» **ИСХОДНЫЙ ТЕКСТ**:
■ ■ ■
9 Библейский альбом в гравюрах Доре. М., 1991, с. 20, 28, 31.
10 Там же, с. 95.
11 Альбом священных картин. Ветхий и Новый завет. Ростов-на-Дону, 1991, с. 73.

     Выпускник Академии художеств, П. И. Нерадовский, без сомнения, был хорошо знаком с творчеством этих двух художников, снискавших себе славу на поприще иллюстраторов Библии: академическая эстетика, как известно, отводила важное место в системе изобразительных искусств мифологическому жанру. Если П. И. Нерадовский и обращался к графическим работам Г. Доре и Ю. Шнорра фон Карольсфельда, то лишь в общих композиционных чертах следовал произведениям известных иллюстраторов Библии.

     В произведениях художника ясно читается желание выработать собственное композиционное решение, по-своему осмыслить сюжеты, создать собственную режиссуру. Иллюстративным, натуралистичным, театрально-пафосным принципам Г. Доре и Ю. Шнорра фон Карольсфельда художник предпочел иной настрой, иное прочтение сюжетов, иную их аранжировку.

     Всем четырем картинам П. И. Нерадовского присущи продуманность композиционного строя, эмоциональность, гармоничность цветового решения (преобладают теплые сближенные тона красного, коричневого, охристого, розового цветов).

     В принципах, которые исповедует здесь художник, — классическое построение композиций, философское истолкование сцен, лаконизм колористического решения — ощутима преемственность лучших традиций русской живописи XIX века в области мифологического жанра, выработанных А. А. Ивановым, Н. Н. Ге, И. Н. Крамским.

     Миф — не как иллюстрация, аллегория, но как высшая реальность — вот главный принцип, обозначенный признанными мастерами, принцип, которого придерживался и Нерадовский.
■ ■ ■
» **ПРЕДОСТАВЛЕННЫЕ МАТЕРИАЛЫ**:

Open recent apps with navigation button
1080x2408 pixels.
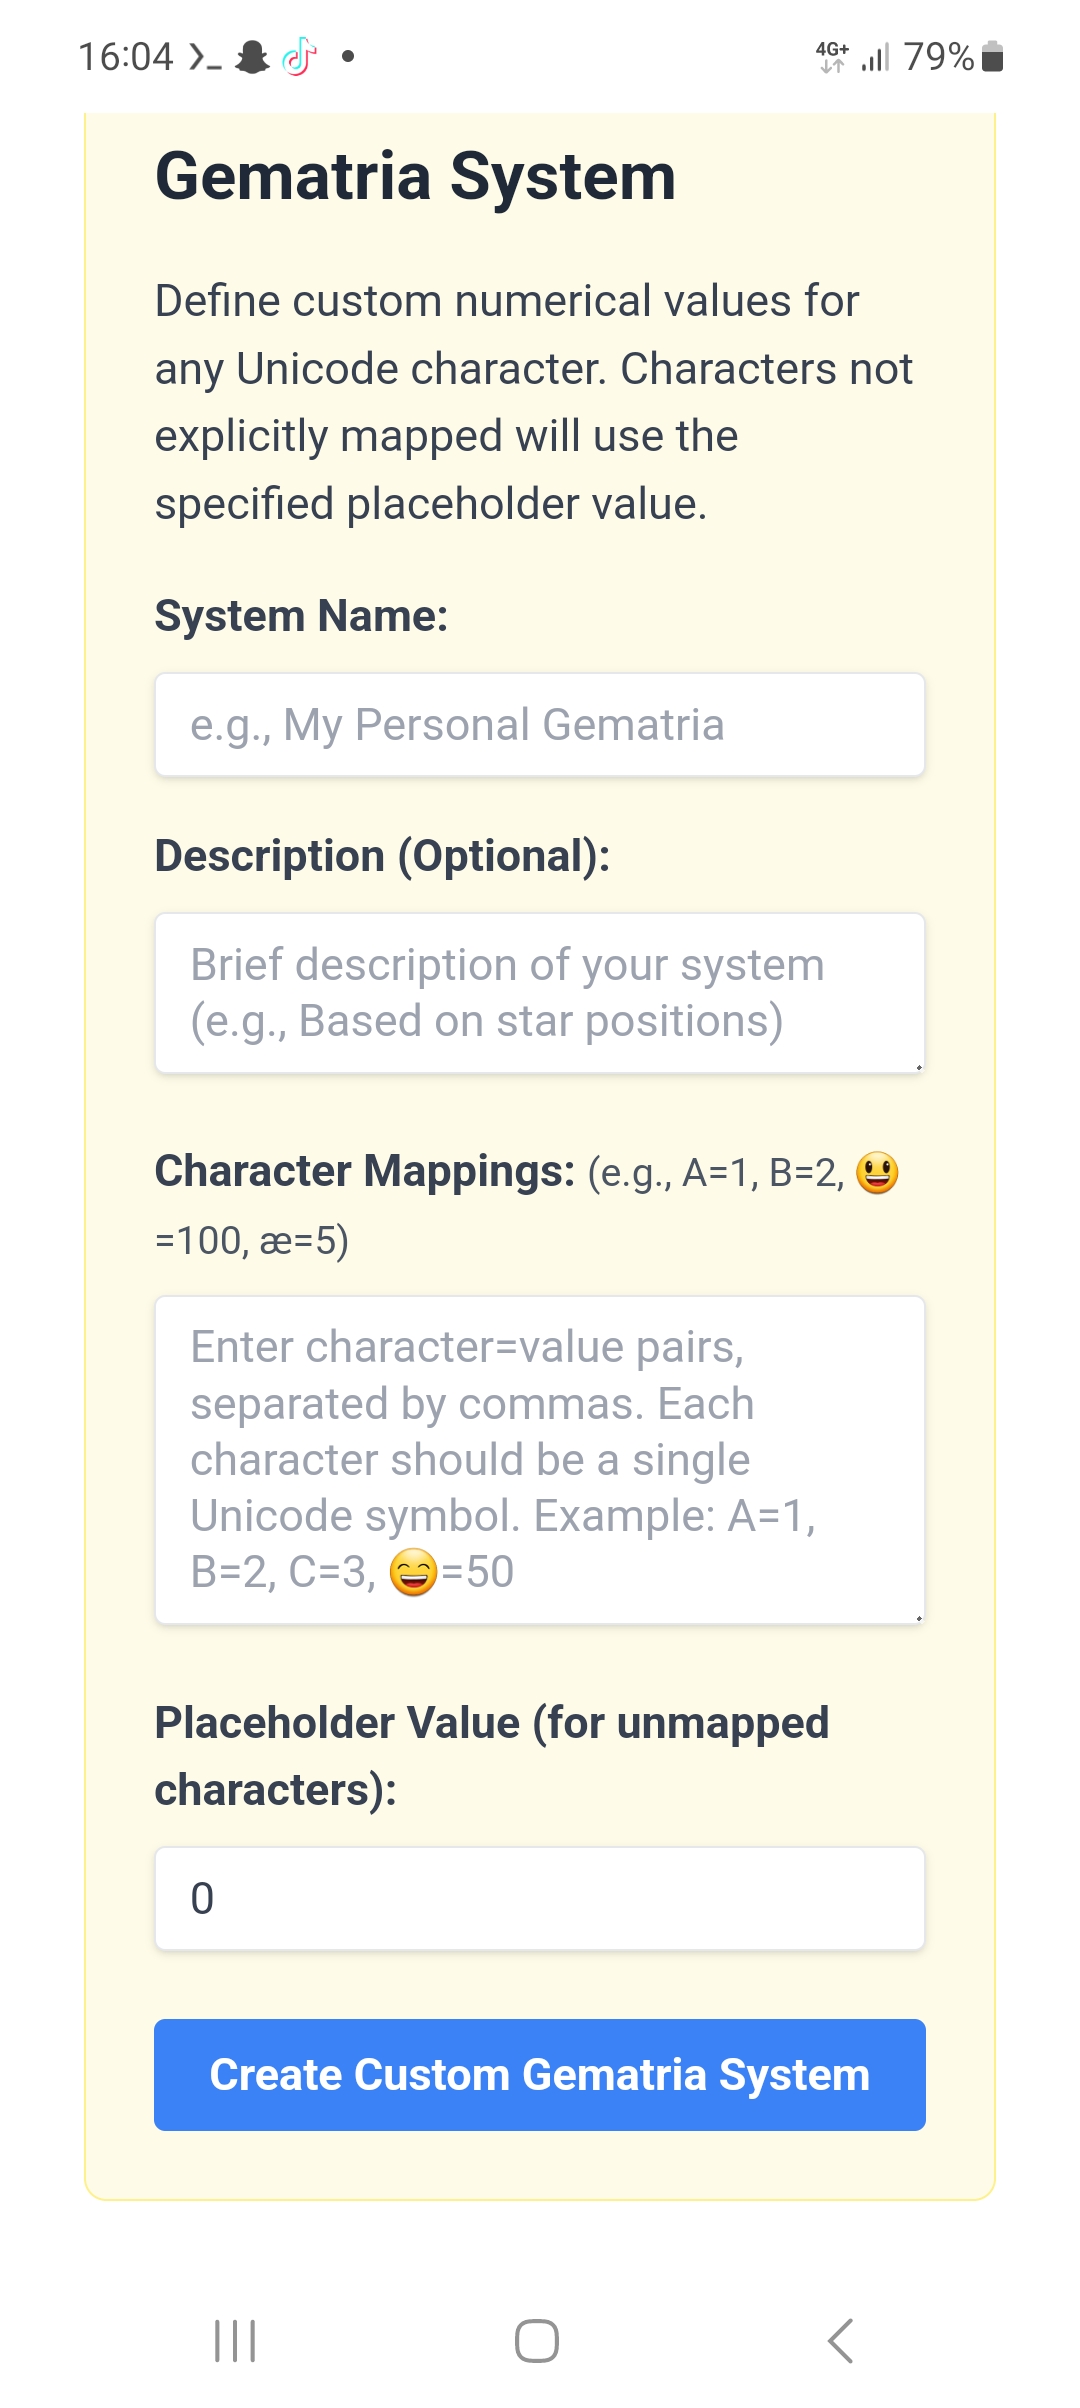[236, 2341]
■ ■ ■
» **ЧТО СДЕЛАТЬ**: Выведите без изменений отрывок из текста о картинах П. И. Нерадовского, начиная со слов «Выпускник Академии художеств, П. И. Нерадовский, без» и заканчивая словами «известных иллюстраторов Библии.» включительно.

» **РЕЗУЛЬТАТ ЗАДАНИЯ**:
Выпускник Академии художеств, П. И. Нерадовский, без сомнения, был хорошо знаком с творчеством этих двух художников, снискавших себе славу на поприще иллюстраторов Библии: академическая эстетика, как известно, отводила важное место в системе изобразительных искусств мифологическому жанру. Если П. И. Нерадовский и обращался к графическим работам Г. Доре и Ю. Шнорра фон Карольсфельда, то лишь в общих композиционных чертах следовал произведениям известных иллюстраторов Библии.